Email Attachment Detacher
By Andrius Miasnikovas
Recently I was cleaning out my GMail mailbox. Yes, yes I know they give you lots of space and you can even buy more if you need it, but I kind of wanted to leave fewer old emails hanging around. I don’t know, we’ll call it “spring cleaning”. Though not all old emails are useless, some of them I actually wanted to keep and archive offline. For the most part things went smoothly, I made good use of Google Takeout service by downloading labeled emails as sepparate chunks. Though be aware that quotas apply, if I’m not mistaken you get 3 archives per day and a total of 7 per week. Also you might get temporarily blocked like me for “unusually high activity”. But that’s not a big deal, as it only suspends access for an hour or two and then you can get back at it. The actual issue that I ran into was when I wanted to download a few old email attachments. I didn’t need the email itself, just the attachments and I was at my takeout limit. Unfortunatelly these attachments were archives which contained files like .bat, .jar and similar executables which GMail tags as pottentially dangerous and doesn’t let you download them.
This is strange and quite annoying as I know what these files are, since I was the one sending them. So I had to come of with a way to retrieve my stuff. Luckily GMail allows you to access the raw email. You just click the down arrow menu where all the reply, forward and print options are located and chooose “show original”. This provides an intermediary screen with a summary of the email and contains link named “Download original” which delivers the goods. And it looks something like this
MIME-Version: 1.0
Received: by 11.104.26.5 with HTTP; Mon, 2 Nov 2009 06:46:38 -0800 (PST)
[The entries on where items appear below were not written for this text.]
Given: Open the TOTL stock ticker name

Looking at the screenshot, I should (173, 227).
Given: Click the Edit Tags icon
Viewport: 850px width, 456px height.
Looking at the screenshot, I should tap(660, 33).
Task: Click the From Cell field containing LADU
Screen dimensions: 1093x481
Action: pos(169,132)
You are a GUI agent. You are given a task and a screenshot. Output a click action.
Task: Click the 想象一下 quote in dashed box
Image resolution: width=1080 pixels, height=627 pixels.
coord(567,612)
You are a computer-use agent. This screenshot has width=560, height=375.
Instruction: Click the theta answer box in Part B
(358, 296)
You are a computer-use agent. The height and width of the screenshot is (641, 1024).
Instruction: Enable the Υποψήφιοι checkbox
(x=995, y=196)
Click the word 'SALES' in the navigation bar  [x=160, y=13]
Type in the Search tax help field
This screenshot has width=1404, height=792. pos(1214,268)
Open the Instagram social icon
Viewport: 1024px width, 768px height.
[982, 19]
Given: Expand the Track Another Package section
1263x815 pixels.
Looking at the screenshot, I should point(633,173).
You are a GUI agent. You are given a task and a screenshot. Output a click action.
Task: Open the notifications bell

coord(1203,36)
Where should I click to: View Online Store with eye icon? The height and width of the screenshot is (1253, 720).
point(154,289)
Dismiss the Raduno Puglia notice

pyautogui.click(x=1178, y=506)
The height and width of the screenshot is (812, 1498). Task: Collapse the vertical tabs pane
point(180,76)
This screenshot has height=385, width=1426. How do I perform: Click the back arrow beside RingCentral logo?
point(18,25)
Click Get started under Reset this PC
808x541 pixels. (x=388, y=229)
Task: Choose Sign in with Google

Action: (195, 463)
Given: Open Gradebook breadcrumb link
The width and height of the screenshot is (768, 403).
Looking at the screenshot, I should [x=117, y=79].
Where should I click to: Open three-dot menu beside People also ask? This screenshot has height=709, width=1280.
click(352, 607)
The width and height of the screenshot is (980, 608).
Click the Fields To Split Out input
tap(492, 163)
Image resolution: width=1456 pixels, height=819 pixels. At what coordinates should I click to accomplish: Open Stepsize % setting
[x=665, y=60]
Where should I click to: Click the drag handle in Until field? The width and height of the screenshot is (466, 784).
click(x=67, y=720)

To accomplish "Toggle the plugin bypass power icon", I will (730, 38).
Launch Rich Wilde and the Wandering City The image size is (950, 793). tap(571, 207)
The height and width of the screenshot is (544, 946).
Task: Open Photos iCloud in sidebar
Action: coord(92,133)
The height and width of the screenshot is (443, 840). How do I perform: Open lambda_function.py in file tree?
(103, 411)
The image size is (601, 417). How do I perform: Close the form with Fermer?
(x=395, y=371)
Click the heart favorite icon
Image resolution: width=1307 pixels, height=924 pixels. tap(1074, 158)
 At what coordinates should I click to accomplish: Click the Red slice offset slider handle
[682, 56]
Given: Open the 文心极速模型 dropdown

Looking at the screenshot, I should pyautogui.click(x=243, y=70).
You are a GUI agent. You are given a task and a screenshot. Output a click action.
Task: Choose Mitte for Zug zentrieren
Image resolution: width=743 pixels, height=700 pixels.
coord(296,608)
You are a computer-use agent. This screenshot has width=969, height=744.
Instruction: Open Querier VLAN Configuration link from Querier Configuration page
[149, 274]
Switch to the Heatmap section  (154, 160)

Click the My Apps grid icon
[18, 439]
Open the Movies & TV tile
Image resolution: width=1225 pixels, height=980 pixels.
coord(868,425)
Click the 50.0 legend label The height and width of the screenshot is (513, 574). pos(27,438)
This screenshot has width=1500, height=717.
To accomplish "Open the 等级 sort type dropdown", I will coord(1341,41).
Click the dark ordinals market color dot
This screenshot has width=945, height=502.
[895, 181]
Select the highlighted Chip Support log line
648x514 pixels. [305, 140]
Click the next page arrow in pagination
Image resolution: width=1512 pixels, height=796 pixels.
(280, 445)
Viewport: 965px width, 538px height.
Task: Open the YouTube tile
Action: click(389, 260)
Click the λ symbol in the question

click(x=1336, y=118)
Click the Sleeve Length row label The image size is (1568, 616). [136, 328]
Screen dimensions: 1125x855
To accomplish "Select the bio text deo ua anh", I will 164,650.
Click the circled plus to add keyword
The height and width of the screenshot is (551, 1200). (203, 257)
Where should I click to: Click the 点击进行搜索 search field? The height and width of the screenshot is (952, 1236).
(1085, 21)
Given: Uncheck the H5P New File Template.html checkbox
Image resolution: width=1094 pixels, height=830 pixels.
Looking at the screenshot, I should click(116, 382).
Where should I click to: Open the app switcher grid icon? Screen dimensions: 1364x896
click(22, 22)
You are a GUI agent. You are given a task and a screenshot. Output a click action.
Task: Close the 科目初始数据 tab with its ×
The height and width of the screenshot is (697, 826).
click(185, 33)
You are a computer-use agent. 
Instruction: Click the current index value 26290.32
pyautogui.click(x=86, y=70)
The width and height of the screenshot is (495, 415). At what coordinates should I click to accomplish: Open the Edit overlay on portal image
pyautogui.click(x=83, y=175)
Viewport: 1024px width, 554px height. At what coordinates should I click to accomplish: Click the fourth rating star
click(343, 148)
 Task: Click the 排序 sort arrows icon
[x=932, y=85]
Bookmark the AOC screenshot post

Date: Mon, 2 Nov 2009 16:46:38 +0200
Delivered-To: [email protected]
Message-ID: <[email protected]>
Subject: uct
From: Sender <[email protected]>
To: Recipient <[email protected]>
Content-Type: multipart/mixed; boundary=001636c5b322e9c65b0489647146
--001636c5b322e9c65b0489647146
Content-Type: text/plain; charset=ISO-8859-1
--001636c5b322e9c65b0489647146
Content-Type: application/octet-stream; name="uct.zip"
Content-Disposition: attachment; filename="uct.zip"
Content-Transfer-Encoding: base64
X-Attachment-Id: f_g1jcgjo20
UEsDBAoAAAAAACGickq85iwZCgAAAAoAAAAHABwAYWJjLnR4dFVUCQADnXnNWK15zVh1eAsAAQT1
AQAABBQAAABzb21lIHRleHQKUEsBAh4DCgAAAAAAIaJySrzmLBkKAAAACgAAAAcAGAAAAAAAAAAA
AKSBAAAAAGFiYy50eHRVVAUAA515zVh1eAsAAQT1AQAABBQAAABQSwUGAAAAAAEAAQBNAAAASwAA
AAAA
--001636c5b322e9c65b0489647146--
To tell you the truth I’m not quite sure how this email format is called, but it’s definitelly not mbox, this seems like raw SMTP communication and under Windows I believe it would have an .eml extension, but GMail creates it simply as a text file. A quick Google search on how to extract the file within didn’t reveal anything useful. Looking at this format things are quite obvious, so why not write my own to extract these attachments in batches. A fun micro project which would yield some actual benefit. I did this in Go since it’s my language of choice for all my command-line utilities which I don’t want having any runtime dependencies and there’s the added benefit of simple cross-compilation. After finishing this tool I decided to put it up on GitHub and called it Detacher. It’s not that I expect a lot of people to have similar issues which can be solved using this method, but maybe it will prove useful to someone. And of course there’s always the satisfaction of having completed something i.e. properly uploading the project with a release and pre-built binaries for folks who don’t have Go installed. Here’s a simple use case, say you have those original email files downloaded in your emails/originals
directory.
andrius@graybox$ tree emails
emails
└── originals
└── demo_7z.txt
Simply run detacher and specify this directory
andrius@graybox$ detacher -base emails/originals
Scanning for attachments...
demo_7z.txt
That’s it, now you have a new directory called detached
alongside the original one and it contains all your attachments
andrius@graybox$ tree emails
emails
├── detached
│ └── f_ggsflwsc0_demo.7z
└── originals
└── demo_7z.txt
I haven’t tested it with very large files, though it should work, but might be a bit slower. I tested it with multiple attachments in a single email and it handled them correctly. Also you might have noticed the prefix of the detached files, this is the email’s internal attachment id. I decided to use it as a prefix because there might be files with the same name in different emails and this will prevent conflicts and overwriting. That’s it, happy detaching!